Using Testing Resources Most Effectively
Like everything else, software testing resources (i.e., time, people, machines) are always limited and never enough. The goal is to produce a high quality product. The challenge is how to most effectively use the available resources to achieve the goal.
One approach is to spend most of your testing resources on the code that is most often used by your customers.
The Pareto Principle for Testing
There is a general rule of thumb that your customers spend 80% of their time using only 20% of the features of your product. You should determine that 20% and test it to make it bulletproof. The trick is to identify that 20%, and then tune your tests appropriately.
Data Collection
The first step is to identify the most frequently used 20% of the product and what code that represents. Using our counting Performance Profiling tool, you can see exactly which parts of your code are executed the most.
Preparation
Use the tool to create a version of your source code that will count the number of times that each section of code is executed.

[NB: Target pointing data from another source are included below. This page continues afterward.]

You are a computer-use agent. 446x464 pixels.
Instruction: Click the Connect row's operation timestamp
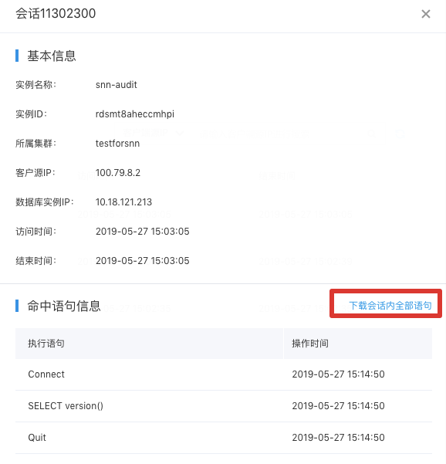click(x=338, y=374)
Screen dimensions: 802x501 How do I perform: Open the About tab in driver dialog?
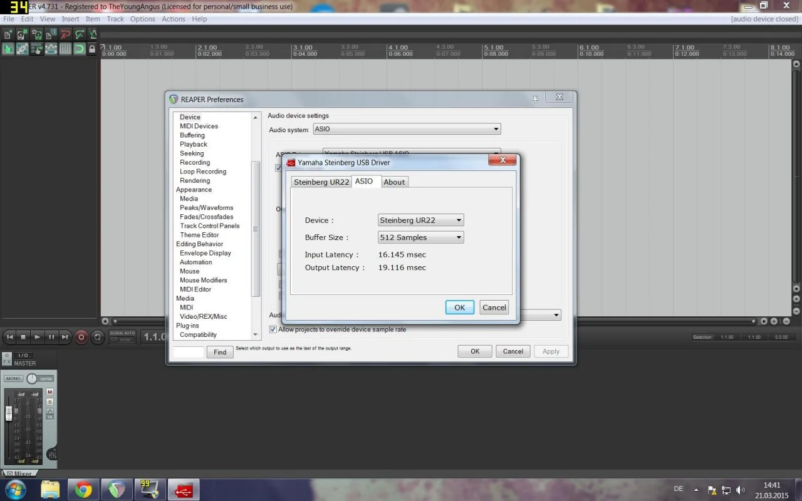click(394, 182)
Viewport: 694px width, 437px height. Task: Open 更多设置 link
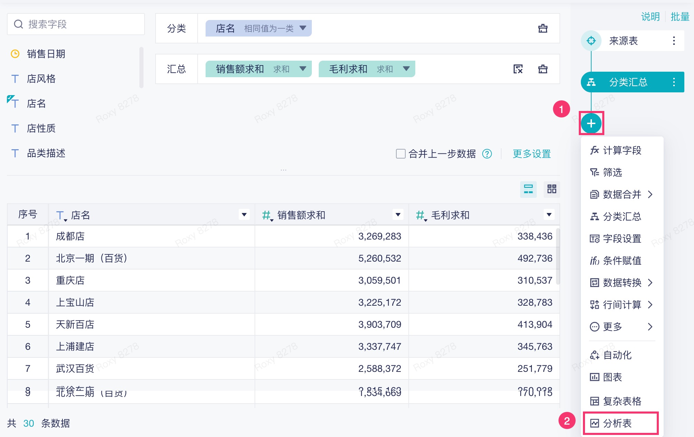532,154
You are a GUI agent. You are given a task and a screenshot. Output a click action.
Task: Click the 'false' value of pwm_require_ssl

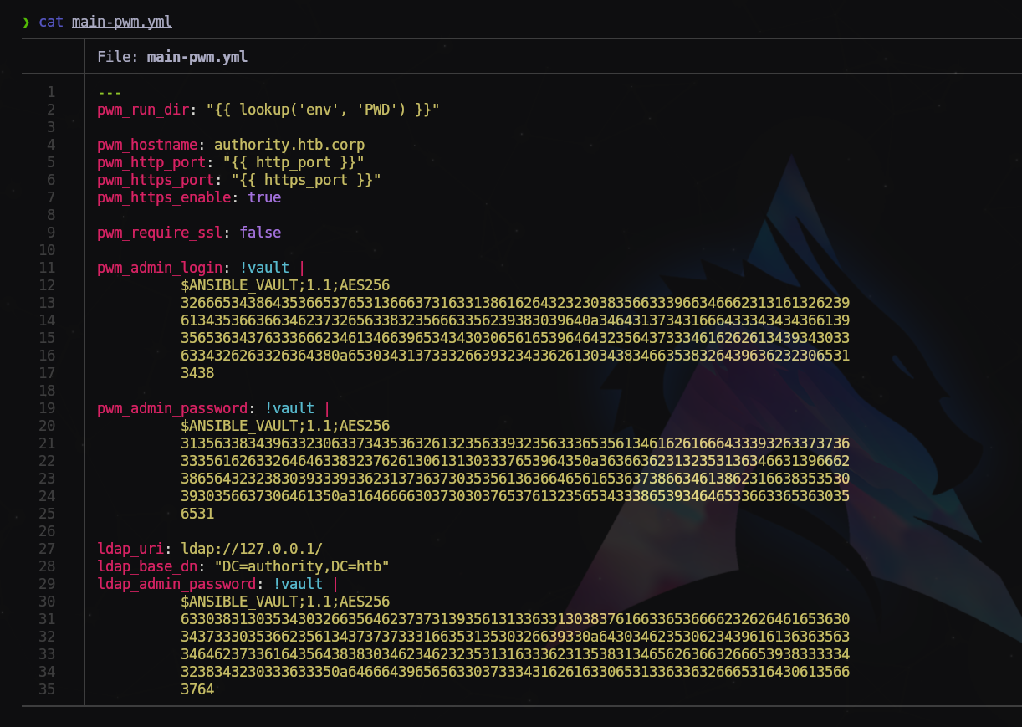point(260,233)
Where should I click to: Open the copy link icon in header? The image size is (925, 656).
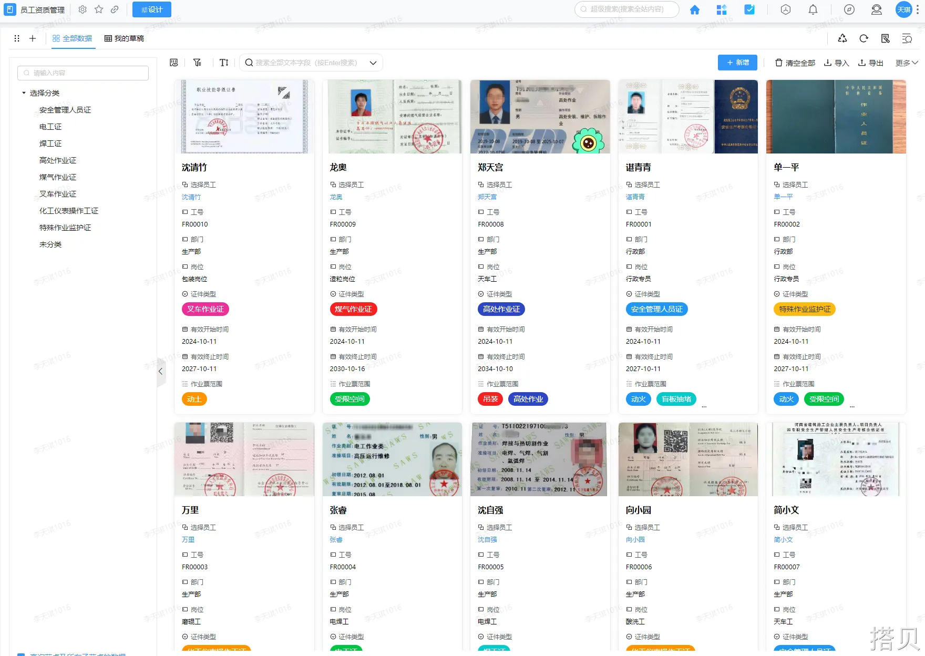(115, 9)
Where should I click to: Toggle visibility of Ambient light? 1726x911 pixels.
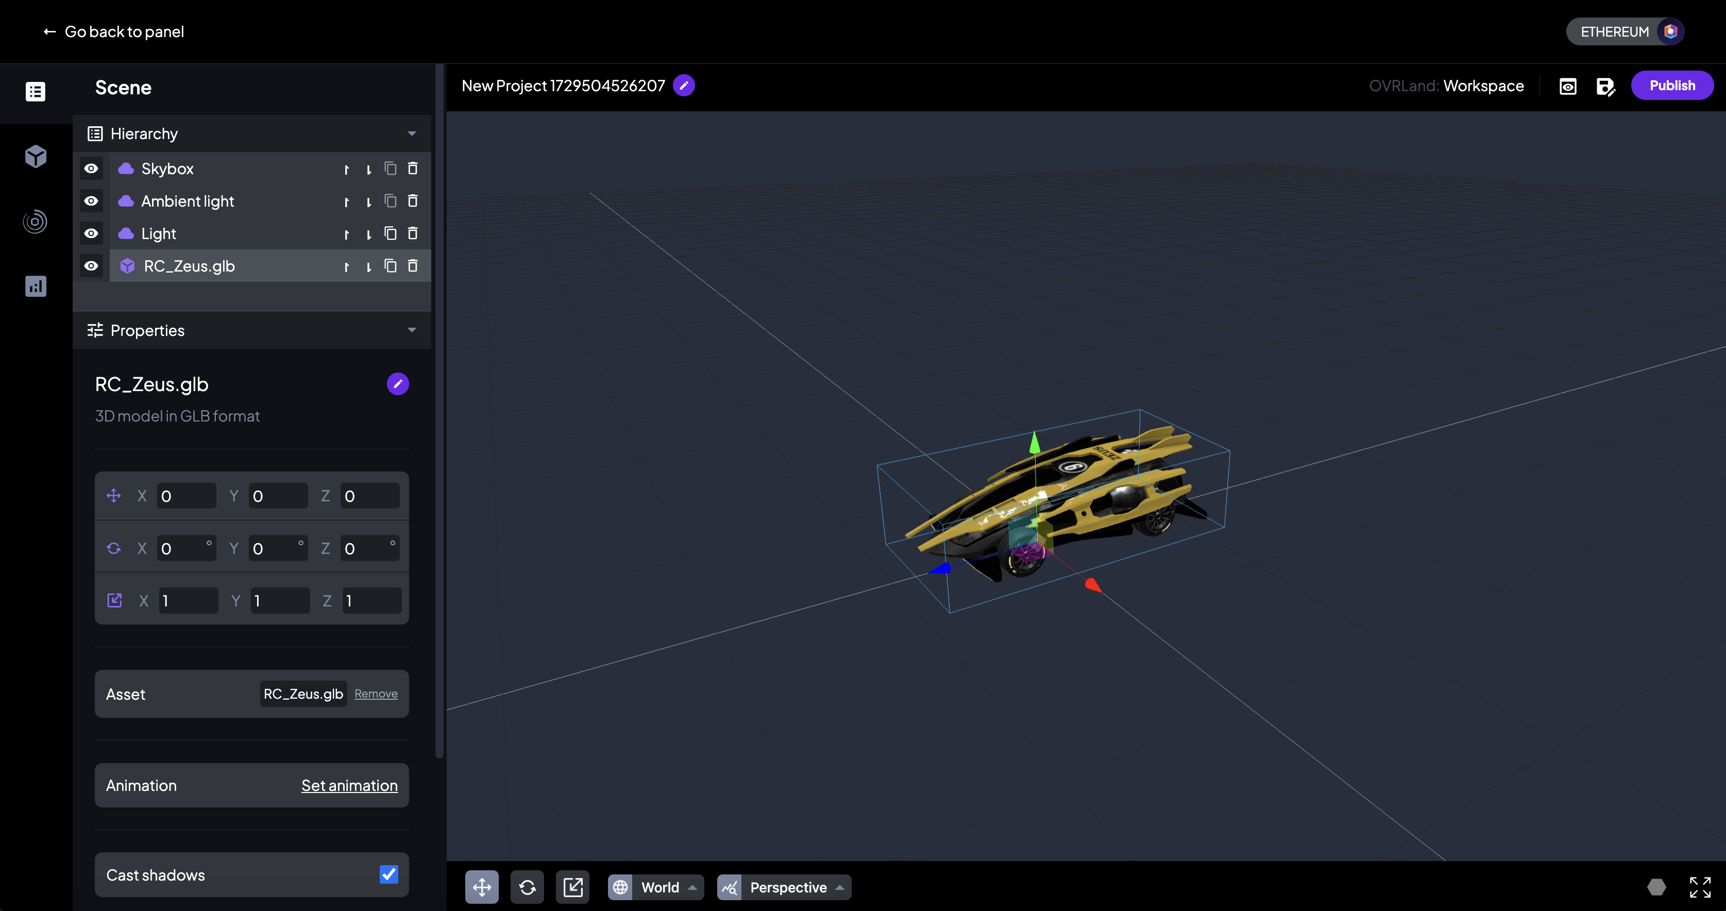[91, 201]

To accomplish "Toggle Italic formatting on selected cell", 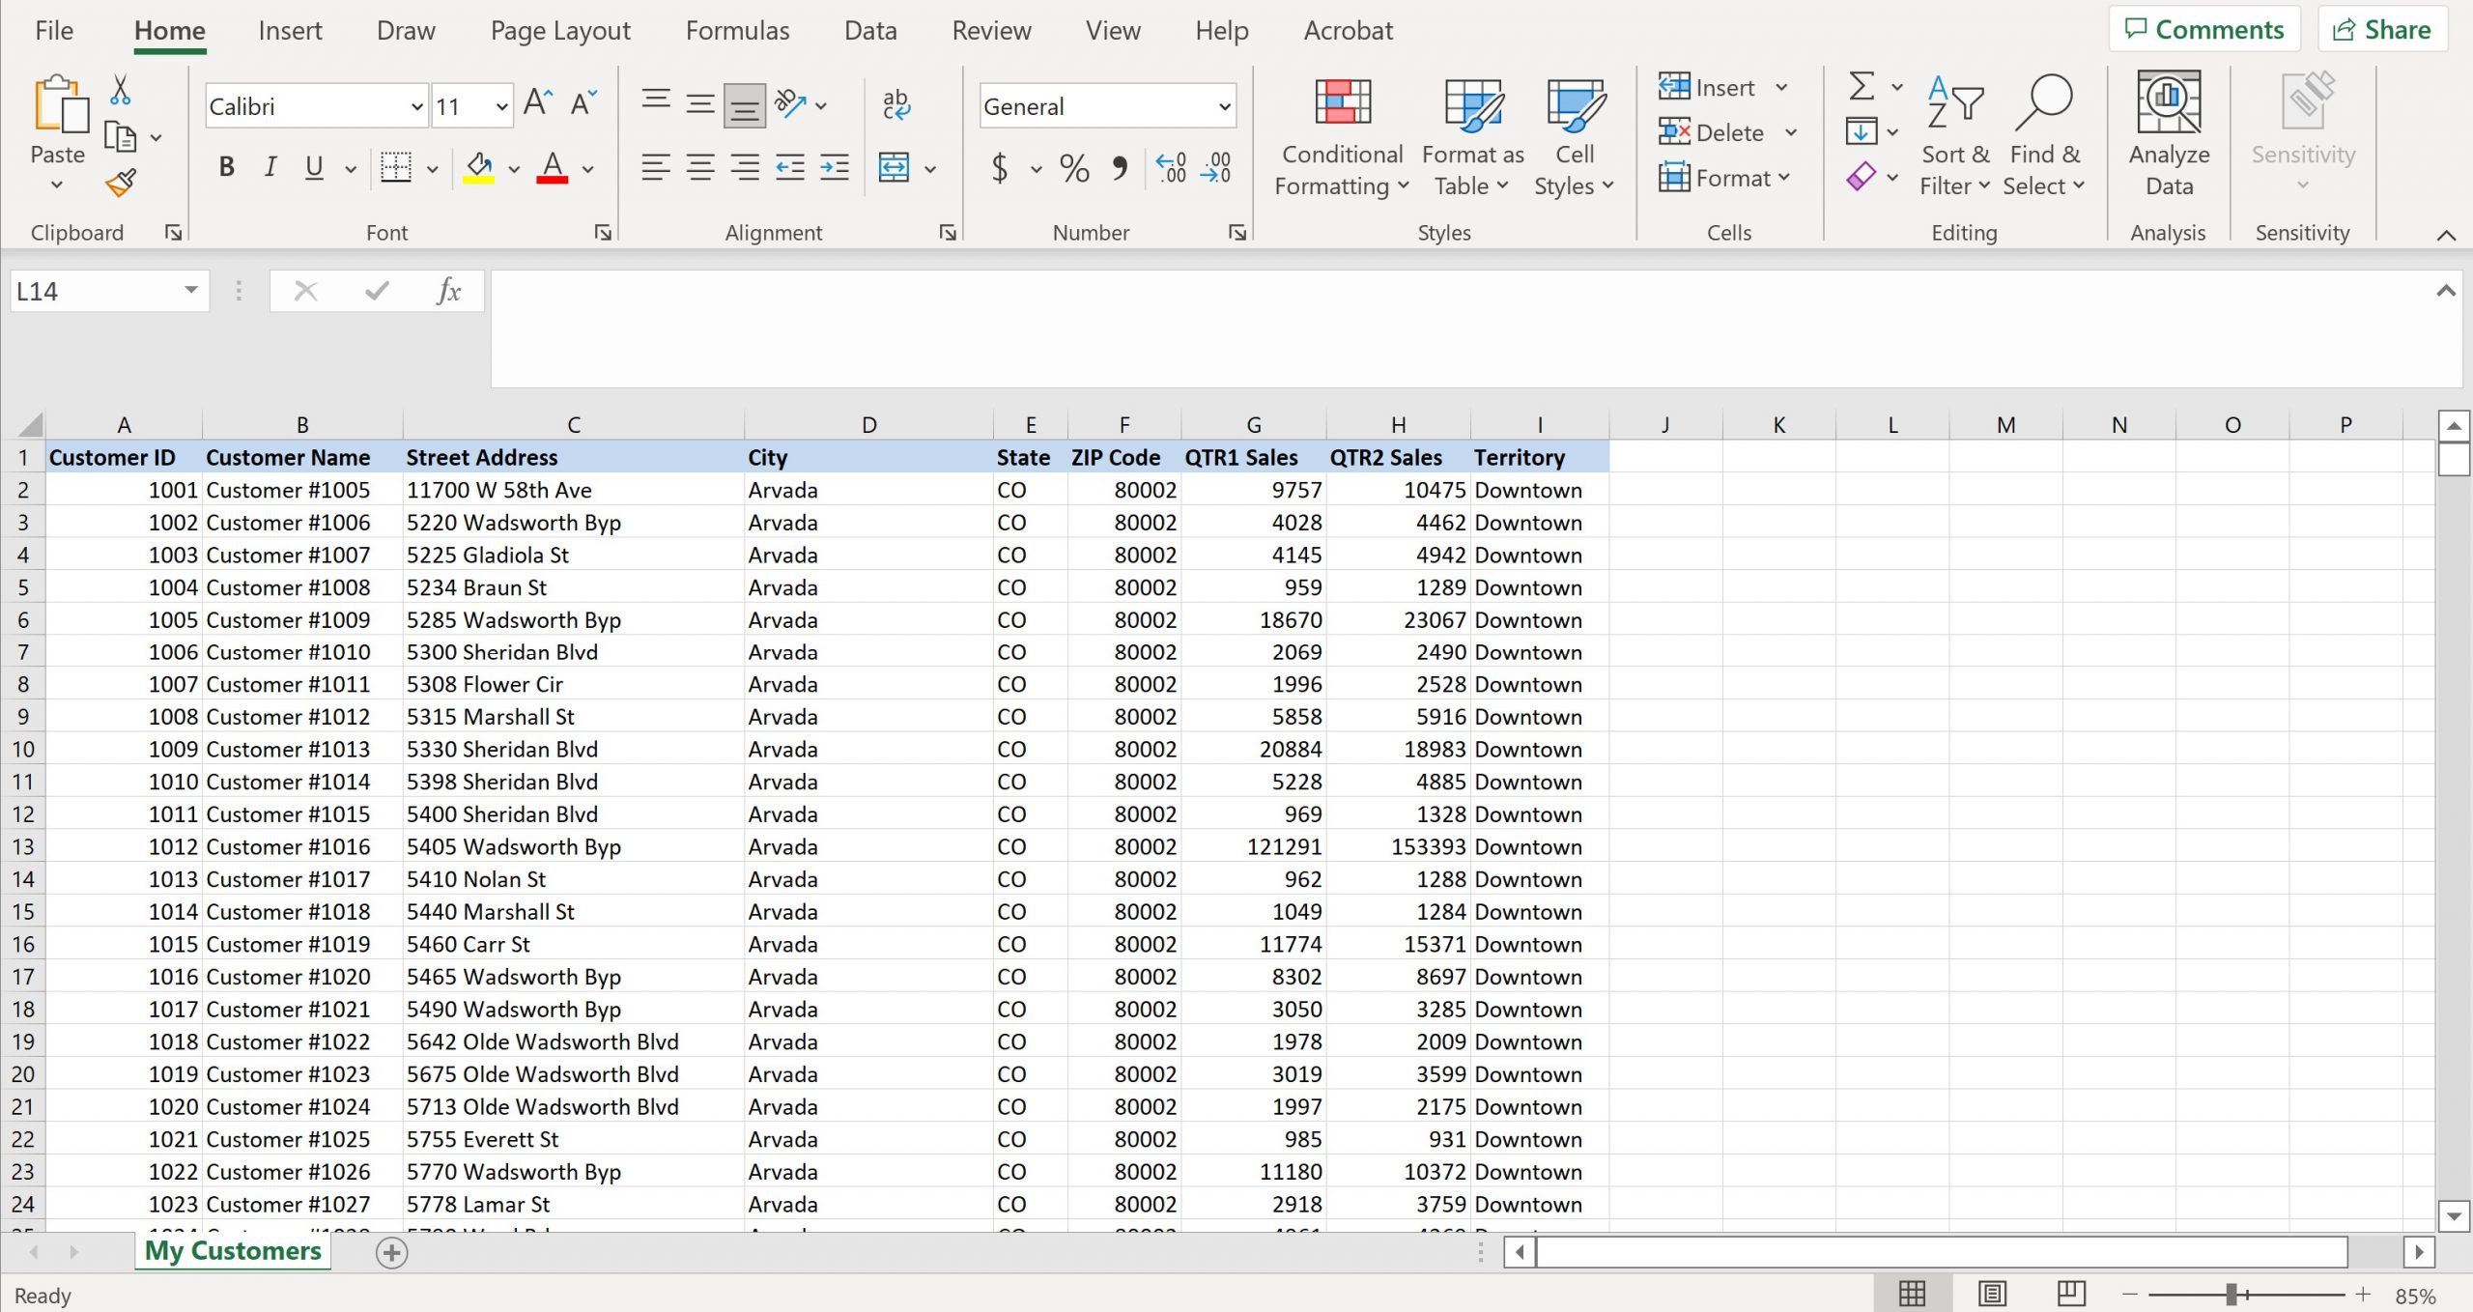I will point(271,168).
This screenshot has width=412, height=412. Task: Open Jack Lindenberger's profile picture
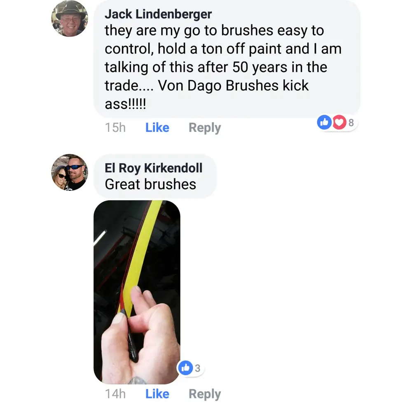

Create a copy of your product as you normally would: compile and package it in an installer, for example.
Collection
Provide the instrumented version of your product to your QA group or a carefully selected set of customers. If you use your QA group for data collection, then they need representative Use Cases from your customers (and possibly some representative data). Have them execute all of the Use Cases.
If you send the product to a customer, let them use the product in their normal manner for some period of time such as a couple of days or a week. If the customer performs periodic acts such as monthly accounting, be sure to include those activities in your data collection.
Analysis
Once you have collected the data, you can analyze it with our Profile Display Tool and report. The display tool provides a graphical view of the program; the report is a textual view that is also available in XML format. You can now plainly see what parts of your code are used the most in regular use.
Verification
Now that you have this data, configure your testing to exercise the code that you have identified. How can you be sure that you are in fact testing the code identified by the Profiling Tool? You can use our Test (Code) Coverage tool. Similar to the Profiler tool, it instruments your code. You run your test suite on this code. Rather than an execution count, it provides data about whether or not a section of code has been executed by your test suite.